> **Отрывок**:

======

Спустимся же в свою могилу и заглянем внутрь. Подберём свой изъеденный червями череп. Вглядимся в его пустую чашу, где, казалось, когда-то был целый мир и подивимся тому, что – словами Рабиндраната Тагора – «столь многое могло так долго пребывать в столь малом». Наблюдение за тем, как тело растворяется в земле – это тест Роршаха на то, насколько велик наш страх перед потерей контроля. Не так-то просто оставить свои привычные отождествления.
Мы сжали в собственном теле, как в кулаке, жизненную силу, пытаясь удержать её и жить вечно. Это ограничивает нашу смелость и щедрость и сокращает нашу жизнь. Из-за цепляния тело настолько сведено судорогой, что может потребоваться время на то, чтобы оно расслабилось и вернулось в свой естественный простор. Раскрытие этого кулака – акт веры, это медленное разгибание пальцев, одного за другим, отказ от привязанности – уровень за уровнем, отпускание тела для высвобождения духа, чтобы он смог легко жить внутри тела.
34Как найти лотос до зимы
Несколько лет назад на недельном семинаре в Лос-Анджелесе некоторые участники, страдающие от опасных для жизни заболеваний и делившиеся историями из собственной жизни – поскольку она, судя по всему, подходила к концу, – подняли одну общую тему. Они ощущали, что не могут спокойно умереть, поскольку не реализовали своих амбиций. Им не удавалось ухватиться за медное кольцо, сколько бы они ни вращались на карусели жизни, и это вызывало у них смятение и разочарование. Возможно, это переживание было настолько острым потому, что многие из них были безработными актёрами, задыхающимися от миазмов голливудского ада.

======

> **Данный материал**:
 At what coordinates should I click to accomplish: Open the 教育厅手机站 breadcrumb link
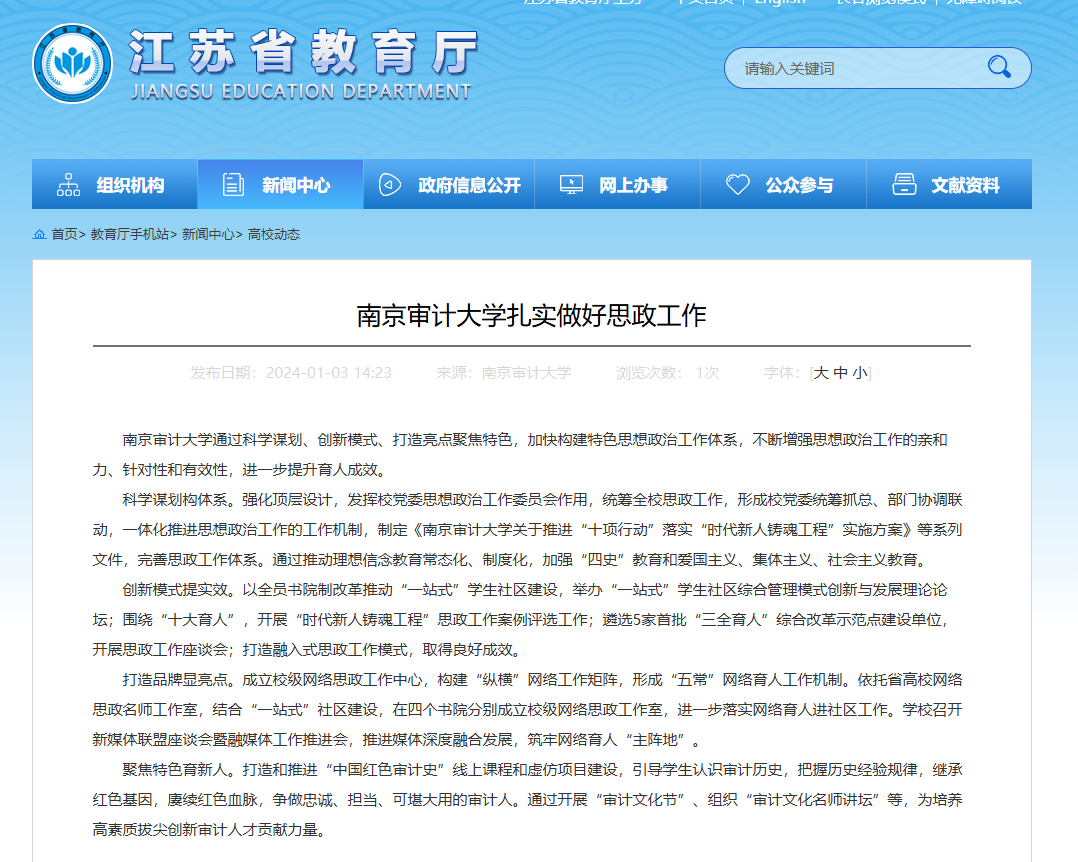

======

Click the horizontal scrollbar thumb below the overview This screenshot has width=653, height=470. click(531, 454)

======

> **Что сделать**:
(a) Перескажи отрывок о теле и смерти в трёх предложениях.
(b) Напиши следующую часть отрывка о теле и смерти, начиная сразу после его последнего предложения.

> **Что получилось**:
(a) Отрывок предлагает представить, как наше тело растворяется в земле, и говорит, что это показывает, насколько сильно мы боимся потерять контроль, ведь расстаться с привычными отождествлениями непросто. Мы сжимаем жизненную силу в теле, как в кулаке, чтобы жить вечно, и это сокращает жизнь, а медленное раскрытие этого кулака и отпускание тела названо актом веры, который освобождает дух. На недельном семинаре в Лос-Анджелесе люди с опасными для жизни заболеваниями говорили, что не могут спокойно умереть, потому что не реализовали своих амбиций.

(b)
Один необыкновенно привлекательный мужчина делал особенный акцент на том, что в борьбе со СПИДом его больше всего выбил из колеи тот момент, что спустя почти десять лет, проведённых в «попытках пробиться в киноиндустрию», он теперь понял, что никогда не добьётся успеха. Он сказал, что чувствует, что не доживёт до того дня, когда станет известным актёром, что его мечта – увидеть собственное имя вверху титров – распадалась вместе с его телом. Бледный и дрожащий, он говорил: «Я искренне признался самому себе, что умру неудачником, не осуществив своей мечты». Он олицетворял собой испуганную часть каждого из нас. Казалось, его скелет не способен был более противостоять силе притяжения, когда он снова откинулся на стул. Почти задыхаясь, он сказал, что надеялся обрести «единство с происходящим», но вместо этого он оказался «несчастным, отделённым от самого себя». Поскольку он ощущал, что жизнь не сдержала перед ним обещаний, что он не реализовал свою цель, сдувшиеся амбиции обвились, подобно пуповине, вокруг его горла, удушая и препятствуя его окончательному рождению, заставляя его отказаться от осуществления собственной смерти.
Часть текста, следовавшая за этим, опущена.